● **TASK TO CARRY OUT**:
If a line in the records below holds the word "screenshot", copy it.

● **RECORDS SUPPLIED**:

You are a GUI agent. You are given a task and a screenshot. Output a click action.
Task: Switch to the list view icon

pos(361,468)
---
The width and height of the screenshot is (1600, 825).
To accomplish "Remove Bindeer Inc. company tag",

● **EXERCISE OUTPUT**:
You are a GUI agent. You are given a task and a screenshot. Output a click action.
The width and height of the screenshot is (1600, 825).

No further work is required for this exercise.